| WHAT TO WORK ON |
Nothing but the lines from the one with "The height and" through the last line of the entries below should appear in the copy, please, and no pictures.

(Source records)
☆ ☆ ☆

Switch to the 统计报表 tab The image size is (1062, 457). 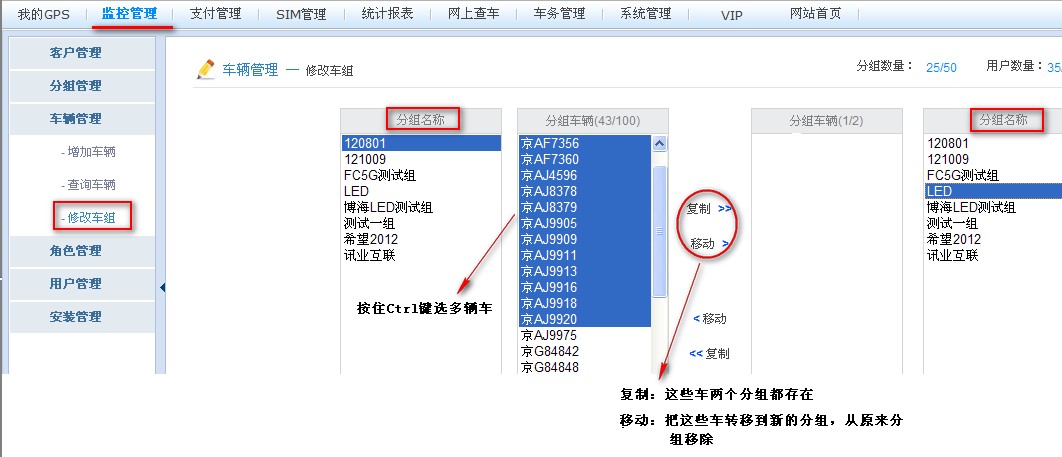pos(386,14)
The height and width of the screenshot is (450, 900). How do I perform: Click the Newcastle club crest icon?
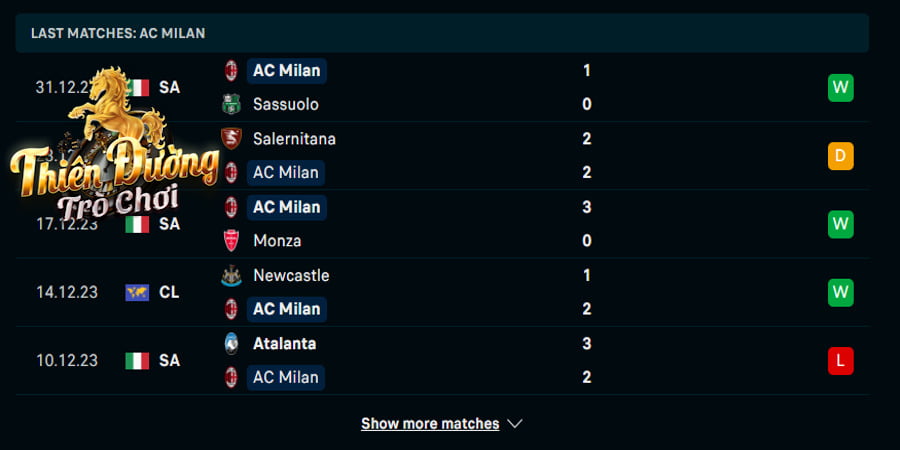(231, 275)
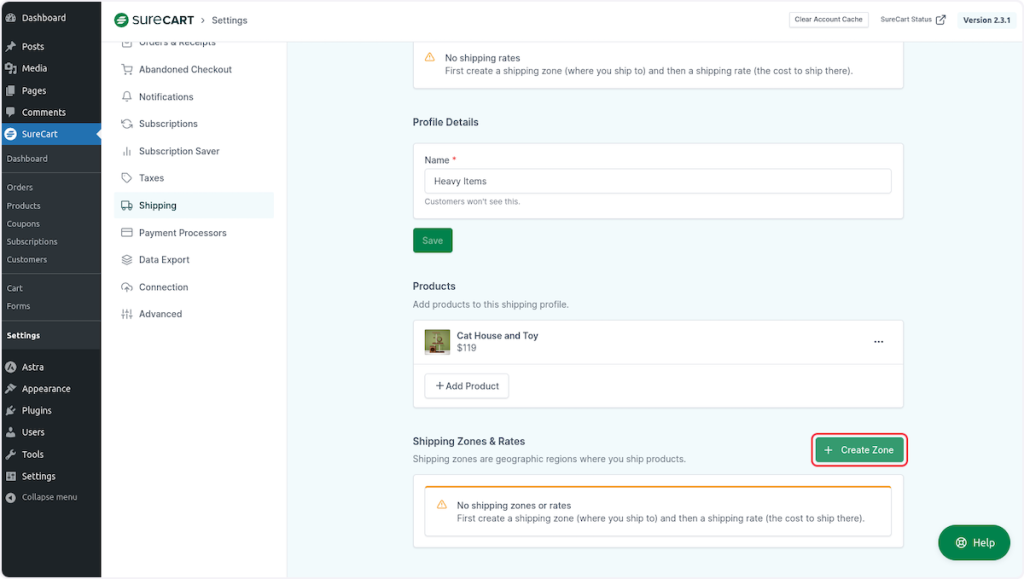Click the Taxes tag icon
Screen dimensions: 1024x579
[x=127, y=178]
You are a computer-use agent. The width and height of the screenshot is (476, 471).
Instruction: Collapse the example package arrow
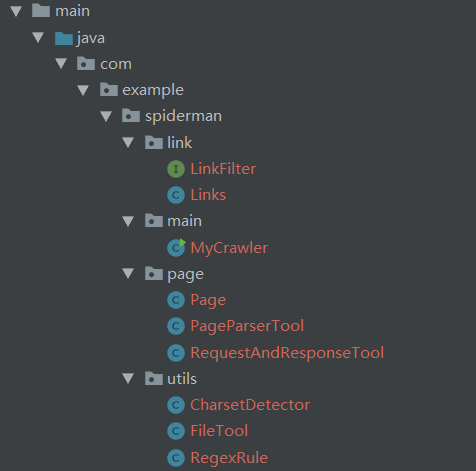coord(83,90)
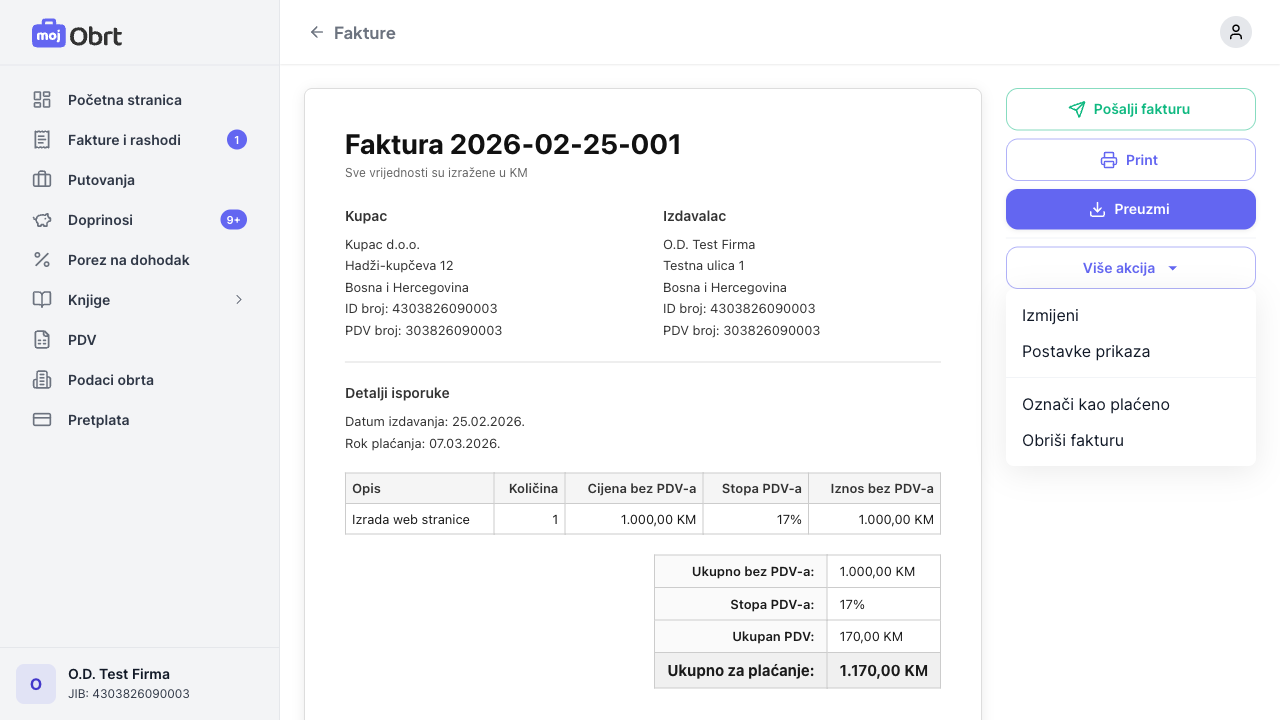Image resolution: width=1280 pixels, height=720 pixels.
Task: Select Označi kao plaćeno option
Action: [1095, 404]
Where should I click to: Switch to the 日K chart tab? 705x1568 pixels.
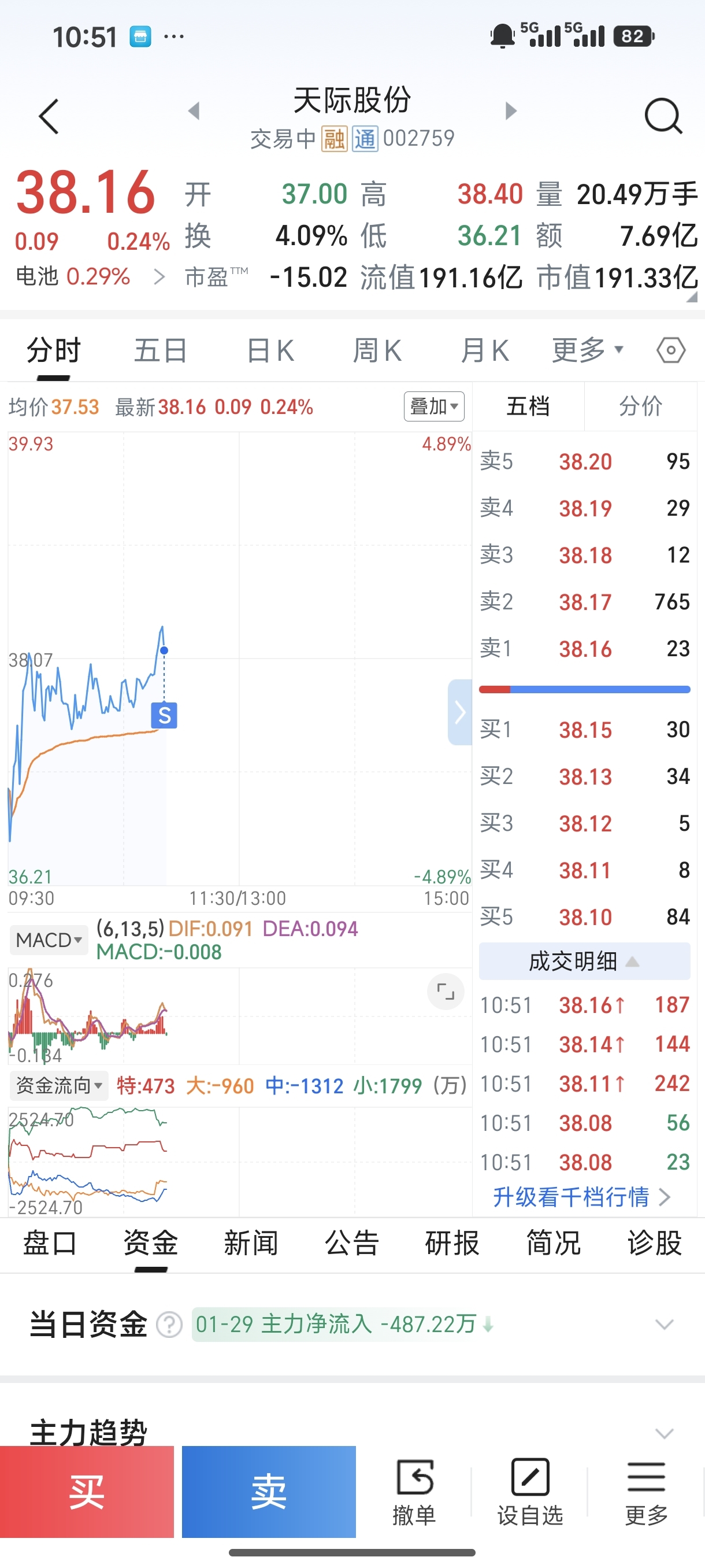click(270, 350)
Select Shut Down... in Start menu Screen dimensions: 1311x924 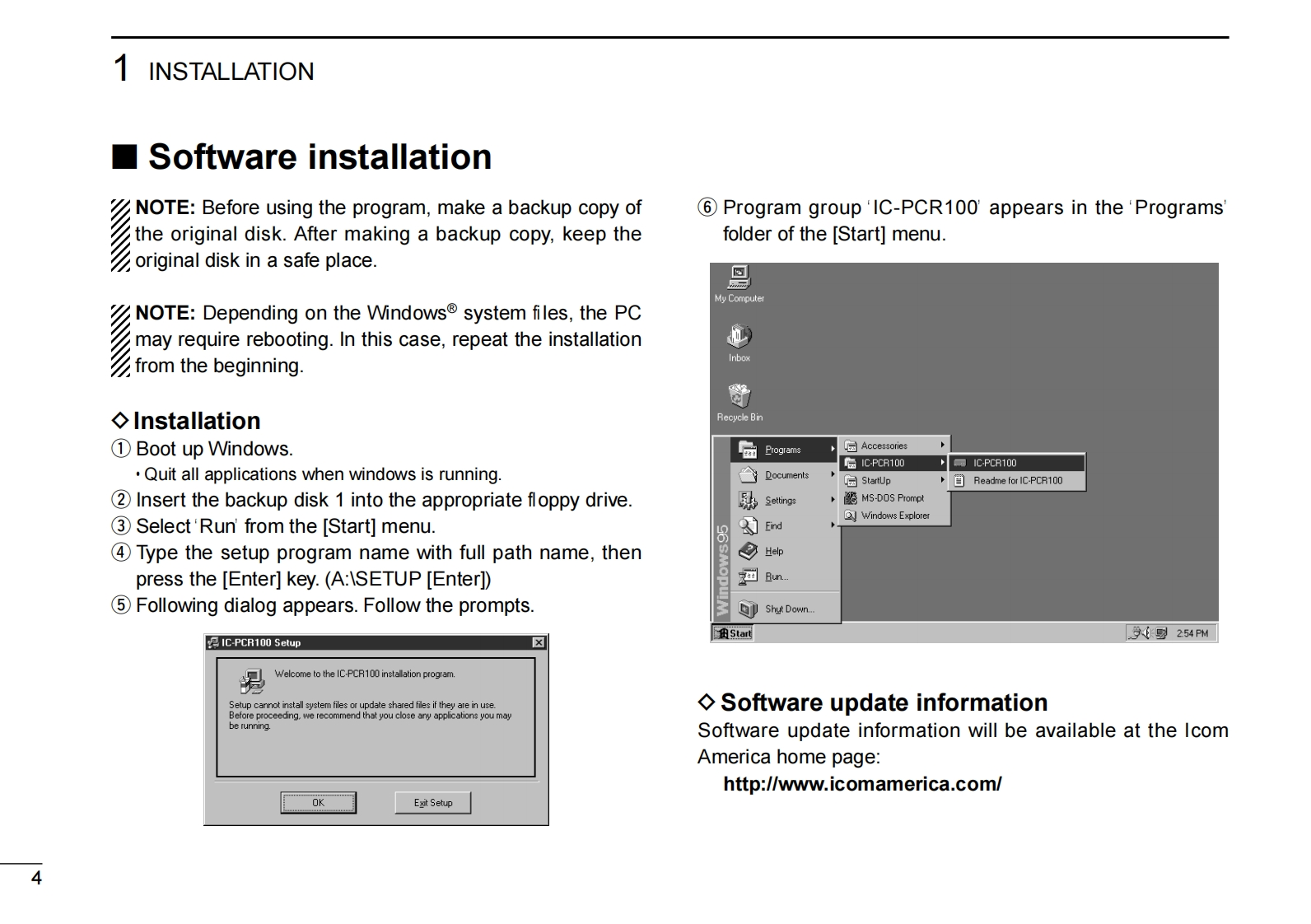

☆ ☆ ☆

| ANSWER TO THIS TASK |
The height and width of the screenshot is (450, 900). How do I perform: Click the Newcastle club crest icon?
(231, 275)
Click the Taxes tag icon
Screen dimensions: 1024x579
[x=127, y=178]
You are a computer-use agent. The width and height of the screenshot is (476, 471).
Instruction: Collapse the example package arrow
coord(83,90)
Image resolution: width=1280 pixels, height=720 pixels.
Task: Select Označi kao plaćeno option
Action: [1095, 404]
Where should I click to: Switch to the 日K chart tab? 705x1568 pixels.
click(270, 350)
Select Shut Down... in Start menu Screen dimensions: 1311x924 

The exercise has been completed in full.